▶ _Information given_

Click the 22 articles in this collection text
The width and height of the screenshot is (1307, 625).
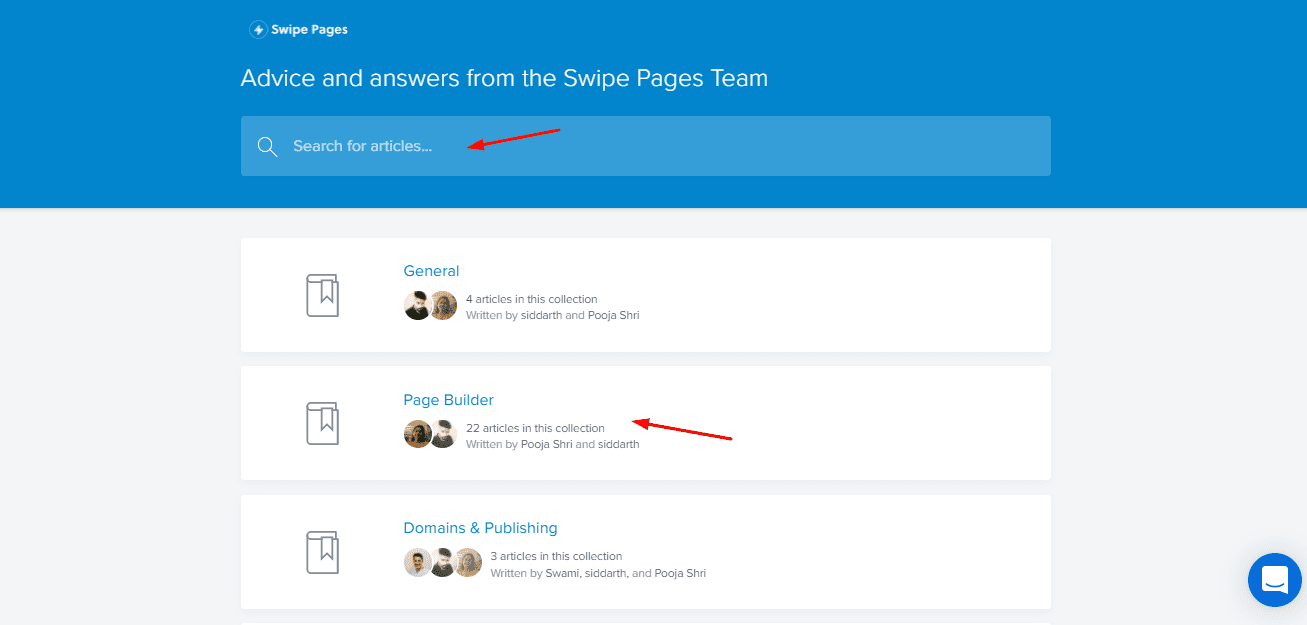click(x=535, y=428)
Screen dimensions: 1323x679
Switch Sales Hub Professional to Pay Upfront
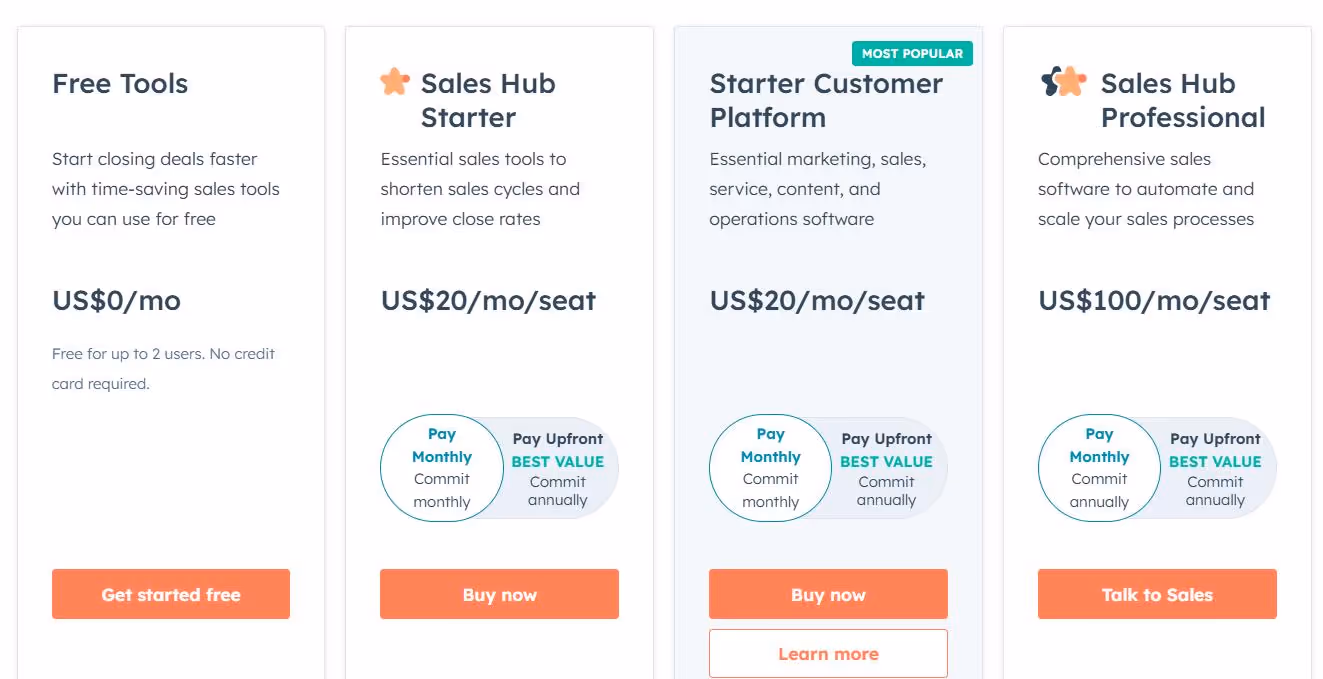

▶ _What is being asked_
Format every text line of the listing above as a numbered list, skipping blank lines and leaving out the pictures.

▶ _Full answer_
1. Click the 22 articles in this collection text
2. The width and height of the screenshot is (1307, 625).
3. click(x=535, y=428)
4. Screen dimensions: 1323x679
5. Switch Sales Hub Professional to Pay Upfront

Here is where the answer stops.